Todo esto, en conjunto, hace de Mala carne un libro incómodo. En sus páginas, se cede espacio a las metáforas, pero no así a los eufemismos. Al mostrar fielmente el empeoramiento de la enfermedad y la urgencia por la morfina, se plasma la labor de la nieta con todos sus claroscuros: el amor y el compromiso, el cansancio y las dudas. Las contradicciones, la impotencia, el hartazgo, el abandono de una misma que requiere entregarse por completo al acto de cuidar; que no deja de ser, en esencia, un trabajo. Un trabajo, además, a menudo extremadamente exigente en lo que respecta al esfuerzo físico, la burocracia, los conocimientos médicos… y un trabajo que conlleva, a su vez, una profunda dedicación emocional.

Este camino pactado hacia la muerte asistida abre inevitablemente una puerta al deseo exacerbado de conocer a fondo al ser querido que se desvanece, de registrar su voz, su imagen, su manera irrepetible de habitar el mundo. Las anécdotas aparentemente sin importancia se vuelven trascendentales. Los silencios se hinchan hasta ocupar tanto que obligan a hurgar con más insistencia en las palabras pronunciadas en alto, como si cada secreto sin revelar o incógnita por resolver pudieran desempañarse a través de las historias que sí se cuentan, las confesiones que sí afloran. Se entrevé, también, una especie de súplica al pasado de la otra: que su vida, que ahora se consume, antes haya sido, sino plena, sino libre, al menos digna.

Así, encontramos siempre de fondo esta búsqueda de quién fue Rosa antes de ser esposa, madre, tendera. Antes de trabajar, de migrar o de casarse; antes de criar a sus hijos y verlos marcharse después. Se pregunta quién fue aquella joven, sana y fuerte, con el futuro desplegándose ante ella como un mantel sin estrenar.

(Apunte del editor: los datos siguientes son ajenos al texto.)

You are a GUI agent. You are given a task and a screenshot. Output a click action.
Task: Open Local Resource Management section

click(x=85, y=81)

El recorrido de Sofía, ávida por saber y por comprender a su abuela, a través de los rastros de la infancia, la juventud y la adultez de esta, pone sobre la mesa otra serie de interrogantes. ¿Dónde acaba la historia de una y empieza la historia de la otra? ¿Hay alguna forma de relatar sin mentir un poco, sin apropiarse hasta cierto punto de experiencias que no son del todo nuestras? ¿Preservar la memoria pasa, inevitablemente, por alterarla?

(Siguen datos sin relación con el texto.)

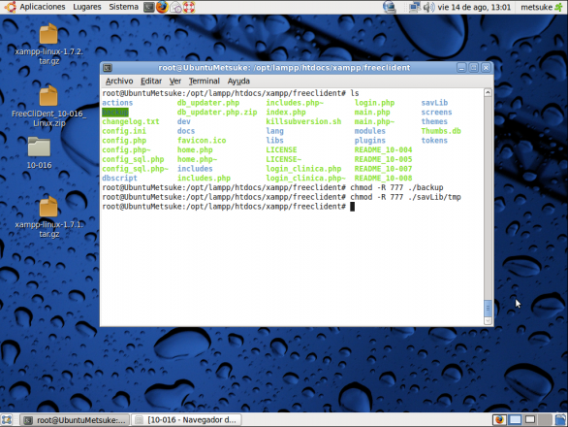Launch Firefox from the top panel
The height and width of the screenshot is (427, 568).
click(x=162, y=7)
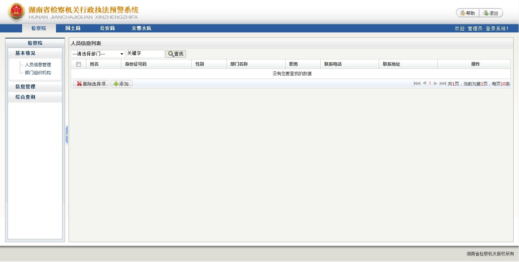Click the first page arrow in pagination
The height and width of the screenshot is (262, 519).
click(x=417, y=84)
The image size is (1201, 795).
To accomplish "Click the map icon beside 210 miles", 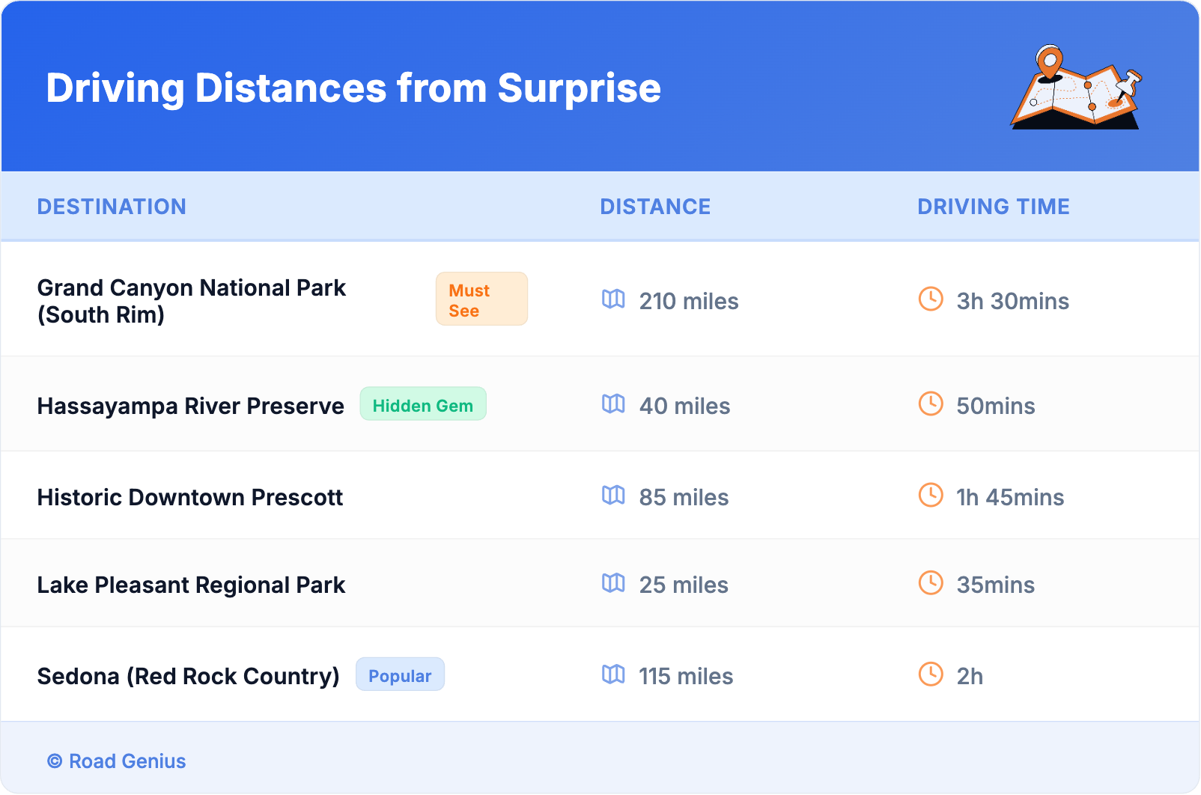I will pos(613,299).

Más allá del debate en torno a si es posible documentar sin caer en distorsionar o revelar en exceso, es innegable que narrar la familia involucra exponerla, destaparla, desmontarla y, en definitiva, mostrar al mundo las piezas que la componen. Esto supone también una gran responsabilidad para con el entorno. No se crea en un medio aséptico y controlado; nadie puede predecir todas y cada una de las repercusiones de lo que escribe. Al confeccionar este libro, Sofía Almiroty asume ese reto, que es a la vez personal y político, y lo hace con la delicadeza de quien se propone, tanto cuidar de una vida que se acaba, como dejar constancia de ella.

Sol Camarena Medina (1997, València) es poeta y comunicadora. En 2023 publicó el poemario coescrito Piel de naranjo (La Consentida Editorial). Ha colaborado con medios de comunicación como Mente SanaPikara Magazine o El Salto, así como con iniciativas divulgativas de À Punt Radio, Proyecto Locus, el Centro de Estudios Katakrak, en Iruña, y el festival Paraulapoder, en el Centre del Carme Cultura Contemporània de Valencia.